::: Stored rows :::

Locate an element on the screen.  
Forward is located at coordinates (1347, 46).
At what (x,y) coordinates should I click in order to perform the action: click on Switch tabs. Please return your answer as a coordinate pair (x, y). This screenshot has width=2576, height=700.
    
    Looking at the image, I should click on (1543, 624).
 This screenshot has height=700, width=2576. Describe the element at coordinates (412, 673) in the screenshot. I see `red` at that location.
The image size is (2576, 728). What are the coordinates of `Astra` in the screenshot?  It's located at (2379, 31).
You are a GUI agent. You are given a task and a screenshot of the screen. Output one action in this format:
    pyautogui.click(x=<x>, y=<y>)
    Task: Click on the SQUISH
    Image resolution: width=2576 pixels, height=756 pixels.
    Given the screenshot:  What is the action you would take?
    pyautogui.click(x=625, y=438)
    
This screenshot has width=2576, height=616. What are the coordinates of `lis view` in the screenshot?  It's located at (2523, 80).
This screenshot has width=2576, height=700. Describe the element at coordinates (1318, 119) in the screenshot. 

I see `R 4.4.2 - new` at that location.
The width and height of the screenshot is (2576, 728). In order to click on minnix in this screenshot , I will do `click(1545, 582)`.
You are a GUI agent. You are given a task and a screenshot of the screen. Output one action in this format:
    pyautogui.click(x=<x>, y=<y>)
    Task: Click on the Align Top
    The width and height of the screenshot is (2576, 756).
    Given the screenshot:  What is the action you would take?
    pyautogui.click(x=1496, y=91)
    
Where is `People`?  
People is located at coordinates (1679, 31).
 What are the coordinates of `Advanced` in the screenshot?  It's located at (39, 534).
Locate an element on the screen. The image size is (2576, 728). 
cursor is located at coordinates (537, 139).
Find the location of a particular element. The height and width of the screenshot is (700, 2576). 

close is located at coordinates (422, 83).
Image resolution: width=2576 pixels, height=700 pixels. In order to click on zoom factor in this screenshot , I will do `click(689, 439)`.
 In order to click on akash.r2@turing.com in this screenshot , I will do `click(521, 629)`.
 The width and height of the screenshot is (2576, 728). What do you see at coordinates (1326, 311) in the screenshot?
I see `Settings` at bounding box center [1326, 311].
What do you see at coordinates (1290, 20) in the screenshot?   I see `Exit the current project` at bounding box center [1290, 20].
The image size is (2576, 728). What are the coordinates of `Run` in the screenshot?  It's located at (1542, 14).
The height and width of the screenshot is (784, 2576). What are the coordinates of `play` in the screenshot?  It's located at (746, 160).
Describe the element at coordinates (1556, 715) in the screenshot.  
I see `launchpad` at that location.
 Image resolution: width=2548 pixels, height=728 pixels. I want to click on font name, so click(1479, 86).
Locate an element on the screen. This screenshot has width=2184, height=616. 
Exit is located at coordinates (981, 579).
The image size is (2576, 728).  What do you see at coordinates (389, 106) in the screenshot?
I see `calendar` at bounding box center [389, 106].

:::

How many lines of the material above contain the word "Exit", matching its capitalization exactly? Reply with the number alone.

2